● **YOUR ASSIGNMENT**
Beginning with the line that holds "The width and" and ending with the last line, please repeat the entries exactly and omit the pictures.

Data extracted from a collection:

#####

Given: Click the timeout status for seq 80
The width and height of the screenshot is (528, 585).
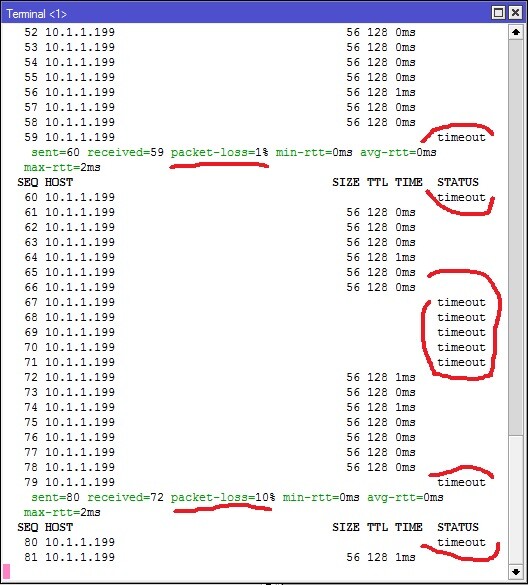Looking at the screenshot, I should tap(461, 542).
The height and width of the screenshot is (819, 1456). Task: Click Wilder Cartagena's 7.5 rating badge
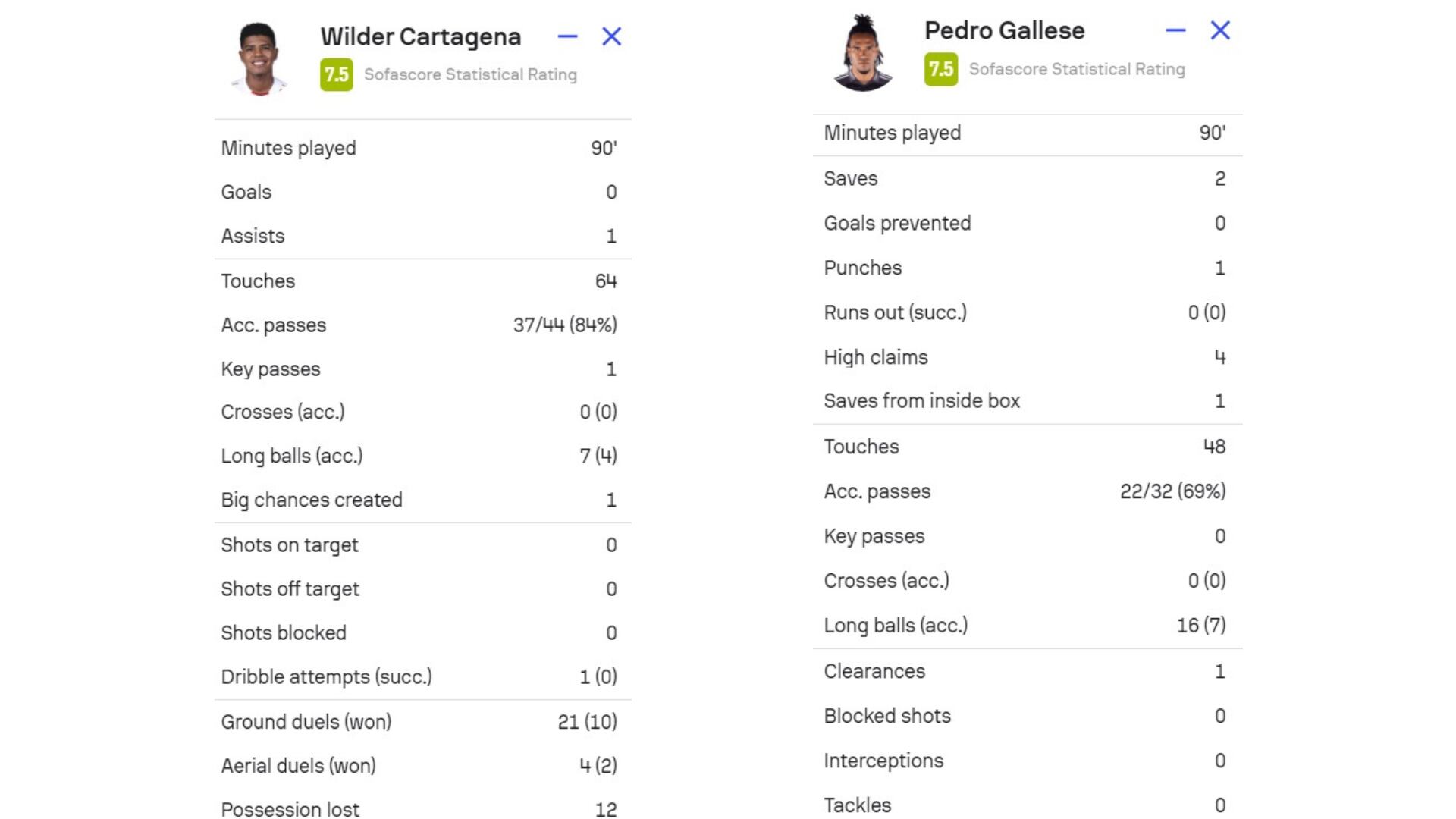pos(336,74)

#####

● **ANSWER TO THE PROBLEM**
The width and height of the screenshot is (528, 585).
Looking at the screenshot, I should tap(461, 542).
The height and width of the screenshot is (819, 1456). Task: Click Wilder Cartagena's 7.5 rating badge
pos(336,74)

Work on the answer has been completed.